Directions: Copy each of the following items word for word, without changing anything.

(Click-target data)
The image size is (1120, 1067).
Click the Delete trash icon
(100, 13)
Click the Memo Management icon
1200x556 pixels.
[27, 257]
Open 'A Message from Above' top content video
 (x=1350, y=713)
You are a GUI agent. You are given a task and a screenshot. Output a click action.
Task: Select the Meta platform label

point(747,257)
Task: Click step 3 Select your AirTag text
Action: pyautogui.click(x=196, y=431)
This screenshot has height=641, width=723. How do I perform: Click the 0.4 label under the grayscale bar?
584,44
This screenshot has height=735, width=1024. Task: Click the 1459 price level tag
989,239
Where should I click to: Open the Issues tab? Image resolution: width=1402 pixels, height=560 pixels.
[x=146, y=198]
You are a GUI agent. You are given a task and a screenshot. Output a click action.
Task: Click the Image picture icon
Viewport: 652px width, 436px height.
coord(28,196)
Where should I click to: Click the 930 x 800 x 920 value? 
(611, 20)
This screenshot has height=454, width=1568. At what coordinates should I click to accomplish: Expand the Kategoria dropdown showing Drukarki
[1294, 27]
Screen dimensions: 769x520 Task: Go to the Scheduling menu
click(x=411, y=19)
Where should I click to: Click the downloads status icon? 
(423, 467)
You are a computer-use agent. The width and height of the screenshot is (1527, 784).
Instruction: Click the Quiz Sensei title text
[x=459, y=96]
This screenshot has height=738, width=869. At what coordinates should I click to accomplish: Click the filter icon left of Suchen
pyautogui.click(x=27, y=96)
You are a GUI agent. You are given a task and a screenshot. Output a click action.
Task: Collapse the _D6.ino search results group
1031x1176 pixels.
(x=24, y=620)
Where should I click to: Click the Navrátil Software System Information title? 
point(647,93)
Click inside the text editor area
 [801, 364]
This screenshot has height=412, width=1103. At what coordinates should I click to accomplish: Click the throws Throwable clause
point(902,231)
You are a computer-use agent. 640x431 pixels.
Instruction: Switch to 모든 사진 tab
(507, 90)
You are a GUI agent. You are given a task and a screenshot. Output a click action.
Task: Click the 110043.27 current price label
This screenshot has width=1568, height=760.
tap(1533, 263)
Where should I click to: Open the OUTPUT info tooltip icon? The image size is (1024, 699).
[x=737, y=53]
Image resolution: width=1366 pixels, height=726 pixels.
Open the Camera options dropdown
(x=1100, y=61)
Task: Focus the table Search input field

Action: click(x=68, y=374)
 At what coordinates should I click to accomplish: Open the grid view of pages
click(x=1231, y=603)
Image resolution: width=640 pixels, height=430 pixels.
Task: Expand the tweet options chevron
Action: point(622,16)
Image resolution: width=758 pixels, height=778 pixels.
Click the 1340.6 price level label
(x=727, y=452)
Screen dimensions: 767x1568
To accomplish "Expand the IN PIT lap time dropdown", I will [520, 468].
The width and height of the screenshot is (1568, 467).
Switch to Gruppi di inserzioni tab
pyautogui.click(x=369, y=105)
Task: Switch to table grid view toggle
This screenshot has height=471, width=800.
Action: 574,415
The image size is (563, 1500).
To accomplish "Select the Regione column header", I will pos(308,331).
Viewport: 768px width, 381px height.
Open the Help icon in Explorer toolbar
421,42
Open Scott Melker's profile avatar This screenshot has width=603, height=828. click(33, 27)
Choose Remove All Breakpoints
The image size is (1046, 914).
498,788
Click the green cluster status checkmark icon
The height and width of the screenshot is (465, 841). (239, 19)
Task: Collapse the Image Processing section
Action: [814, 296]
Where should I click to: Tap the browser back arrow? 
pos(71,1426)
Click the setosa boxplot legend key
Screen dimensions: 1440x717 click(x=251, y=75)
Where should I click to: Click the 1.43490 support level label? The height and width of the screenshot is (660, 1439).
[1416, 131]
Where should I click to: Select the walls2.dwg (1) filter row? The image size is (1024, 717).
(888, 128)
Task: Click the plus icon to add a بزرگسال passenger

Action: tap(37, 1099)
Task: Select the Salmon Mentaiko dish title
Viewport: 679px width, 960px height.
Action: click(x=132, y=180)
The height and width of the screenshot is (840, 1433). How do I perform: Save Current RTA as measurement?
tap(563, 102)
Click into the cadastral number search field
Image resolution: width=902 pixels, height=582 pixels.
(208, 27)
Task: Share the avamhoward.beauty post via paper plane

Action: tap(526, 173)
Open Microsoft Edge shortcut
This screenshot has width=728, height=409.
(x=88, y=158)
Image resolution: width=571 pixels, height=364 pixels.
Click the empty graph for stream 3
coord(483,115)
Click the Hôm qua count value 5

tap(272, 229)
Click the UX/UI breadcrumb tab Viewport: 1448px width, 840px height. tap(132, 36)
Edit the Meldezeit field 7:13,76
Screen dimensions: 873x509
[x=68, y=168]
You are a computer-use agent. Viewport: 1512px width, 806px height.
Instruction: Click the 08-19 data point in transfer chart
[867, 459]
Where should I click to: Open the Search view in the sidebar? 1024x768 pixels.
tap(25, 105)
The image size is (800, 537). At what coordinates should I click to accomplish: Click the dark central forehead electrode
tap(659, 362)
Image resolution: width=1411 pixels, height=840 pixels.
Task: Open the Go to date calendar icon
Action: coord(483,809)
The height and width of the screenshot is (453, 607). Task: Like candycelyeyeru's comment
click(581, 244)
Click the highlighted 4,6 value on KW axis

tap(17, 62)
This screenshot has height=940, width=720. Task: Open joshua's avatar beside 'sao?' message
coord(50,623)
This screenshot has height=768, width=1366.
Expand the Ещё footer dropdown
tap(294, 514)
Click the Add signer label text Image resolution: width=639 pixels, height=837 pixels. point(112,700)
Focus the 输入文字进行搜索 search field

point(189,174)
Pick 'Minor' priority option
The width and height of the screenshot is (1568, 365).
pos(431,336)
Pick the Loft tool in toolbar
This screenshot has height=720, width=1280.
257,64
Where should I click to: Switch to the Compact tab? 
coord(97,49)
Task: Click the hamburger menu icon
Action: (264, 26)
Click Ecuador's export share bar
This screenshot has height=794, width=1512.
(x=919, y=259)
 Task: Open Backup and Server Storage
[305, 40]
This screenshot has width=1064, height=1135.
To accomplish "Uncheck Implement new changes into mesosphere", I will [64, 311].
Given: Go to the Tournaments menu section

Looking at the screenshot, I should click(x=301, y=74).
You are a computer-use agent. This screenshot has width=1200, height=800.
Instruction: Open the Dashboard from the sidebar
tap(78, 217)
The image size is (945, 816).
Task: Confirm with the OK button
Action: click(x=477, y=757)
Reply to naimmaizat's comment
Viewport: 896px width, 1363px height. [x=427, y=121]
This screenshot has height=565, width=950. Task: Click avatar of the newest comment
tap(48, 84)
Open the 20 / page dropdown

Completed task:
The image size is (1120, 1067).
Click the Delete trash icon
(100, 13)
Click the Memo Management icon
1200x556 pixels.
[27, 257]
Open 'A Message from Above' top content video
 (x=1350, y=713)
You are a GUI agent. You are given a task and a screenshot. Output a click action.
Task: Select the Meta platform label

point(747,257)
Task: Click step 3 Select your AirTag text
Action: pyautogui.click(x=196, y=431)
This screenshot has height=641, width=723. How do I perform: Click the 0.4 label under the grayscale bar?
584,44
This screenshot has height=735, width=1024. Task: Click the 1459 price level tag
989,239
Where should I click to: Open the Issues tab? Image resolution: width=1402 pixels, height=560 pixels.
[x=146, y=198]
You are a GUI agent. You are given a task and a screenshot. Output a click action.
Task: Click the Image picture icon
Viewport: 652px width, 436px height.
coord(28,196)
Where should I click to: Click the 930 x 800 x 920 value? 
(611, 20)
This screenshot has height=454, width=1568. At what coordinates should I click to accomplish: Expand the Kategoria dropdown showing Drukarki
[1294, 27]
Screen dimensions: 769x520 Task: Go to the Scheduling menu
click(x=411, y=19)
Where should I click to: Click the downloads status icon? 
(423, 467)
You are a computer-use agent. The width and height of the screenshot is (1527, 784).
Instruction: Click the Quiz Sensei title text
[x=459, y=96]
This screenshot has height=738, width=869. At what coordinates should I click to accomplish: Click the filter icon left of Suchen
pyautogui.click(x=27, y=96)
You are a GUI agent. You are given a task and a screenshot. Output a click action.
Task: Collapse the _D6.ino search results group
1031x1176 pixels.
(x=24, y=620)
Where should I click to: Click the Navrátil Software System Information title? 
point(647,93)
Click inside the text editor area
 [801, 364]
This screenshot has height=412, width=1103. At what coordinates should I click to accomplish: Click the throws Throwable clause
point(902,231)
You are a computer-use agent. 640x431 pixels.
Instruction: Switch to 모든 사진 tab
(507, 90)
You are a GUI agent. You are given a task and a screenshot. Output a click action.
Task: Click the 110043.27 current price label
This screenshot has width=1568, height=760.
tap(1533, 263)
Where should I click to: Open the OUTPUT info tooltip icon? The image size is (1024, 699).
[x=737, y=53]
Image resolution: width=1366 pixels, height=726 pixels.
Open the Camera options dropdown
(x=1100, y=61)
Task: Focus the table Search input field

Action: click(x=68, y=374)
 At what coordinates should I click to accomplish: Open the grid view of pages
click(x=1231, y=603)
Image resolution: width=640 pixels, height=430 pixels.
Task: Expand the tweet options chevron
Action: point(622,16)
Image resolution: width=758 pixels, height=778 pixels.
Click the 1340.6 price level label
(x=727, y=452)
Screen dimensions: 767x1568
To accomplish "Expand the IN PIT lap time dropdown", I will [520, 468].
The width and height of the screenshot is (1568, 467).
Switch to Gruppi di inserzioni tab
pyautogui.click(x=369, y=105)
Task: Switch to table grid view toggle
This screenshot has height=471, width=800.
Action: 574,415
The image size is (563, 1500).
To accomplish "Select the Regione column header", I will pos(308,331).
Viewport: 768px width, 381px height.
Open the Help icon in Explorer toolbar
421,42
Open Scott Melker's profile avatar This screenshot has width=603, height=828. click(33, 27)
Choose Remove All Breakpoints
The image size is (1046, 914).
498,788
Click the green cluster status checkmark icon
The height and width of the screenshot is (465, 841). (239, 19)
Task: Collapse the Image Processing section
Action: [814, 296]
Where should I click to: Tap the browser back arrow? 
pos(71,1426)
Click the setosa boxplot legend key
Screen dimensions: 1440x717 click(x=251, y=75)
Where should I click to: Click the 1.43490 support level label? The height and width of the screenshot is (660, 1439).
[1416, 131]
Where should I click to: Select the walls2.dwg (1) filter row? The image size is (1024, 717).
(888, 128)
Task: Click the plus icon to add a بزرگسال passenger

Action: tap(37, 1099)
Task: Select the Salmon Mentaiko dish title
Viewport: 679px width, 960px height.
Action: click(x=132, y=180)
The height and width of the screenshot is (840, 1433). How do I perform: Save Current RTA as measurement?
tap(563, 102)
Click into the cadastral number search field
Image resolution: width=902 pixels, height=582 pixels.
(208, 27)
Task: Share the avamhoward.beauty post via paper plane

Action: tap(526, 173)
Open Microsoft Edge shortcut
This screenshot has width=728, height=409.
(x=88, y=158)
Image resolution: width=571 pixels, height=364 pixels.
Click the empty graph for stream 3
coord(483,115)
Click the Hôm qua count value 5

tap(272, 229)
Click the UX/UI breadcrumb tab Viewport: 1448px width, 840px height. tap(132, 36)
Edit the Meldezeit field 7:13,76
Screen dimensions: 873x509
[x=68, y=168]
You are a computer-use agent. Viewport: 1512px width, 806px height.
Instruction: Click the 08-19 data point in transfer chart
[867, 459]
Where should I click to: Open the Search view in the sidebar? 1024x768 pixels.
tap(25, 105)
The image size is (800, 537). At what coordinates should I click to accomplish: Click the dark central forehead electrode
tap(659, 362)
Image resolution: width=1411 pixels, height=840 pixels.
Task: Open the Go to date calendar icon
Action: coord(483,809)
The height and width of the screenshot is (453, 607). Task: Like candycelyeyeru's comment
click(581, 244)
Click the highlighted 4,6 value on KW axis

tap(17, 62)
This screenshot has height=940, width=720. Task: Open joshua's avatar beside 'sao?' message
coord(50,623)
This screenshot has height=768, width=1366.
Expand the Ещё footer dropdown
tap(294, 514)
Click the Add signer label text Image resolution: width=639 pixels, height=837 pixels. point(112,700)
Focus the 输入文字进行搜索 search field

point(189,174)
Pick 'Minor' priority option
The width and height of the screenshot is (1568, 365).
pos(431,336)
Pick the Loft tool in toolbar
This screenshot has height=720, width=1280.
257,64
Where should I click to: Switch to the Compact tab? 
coord(97,49)
Task: Click the hamburger menu icon
Action: (264, 26)
Click Ecuador's export share bar
This screenshot has height=794, width=1512.
(x=919, y=259)
 Task: Open Backup and Server Storage
[305, 40]
This screenshot has width=1064, height=1135.
To accomplish "Uncheck Implement new changes into mesosphere", I will [64, 311].
Given: Go to the Tournaments menu section

Looking at the screenshot, I should click(x=301, y=74).
You are a computer-use agent. This screenshot has width=1200, height=800.
Instruction: Open the Dashboard from the sidebar
tap(78, 217)
The image size is (945, 816).
Task: Confirm with the OK button
Action: click(x=477, y=757)
Reply to naimmaizat's comment
Viewport: 896px width, 1363px height. [x=427, y=121]
This screenshot has height=565, width=950. Task: Click avatar of the newest comment
tap(48, 84)
Open the 20 / page dropdown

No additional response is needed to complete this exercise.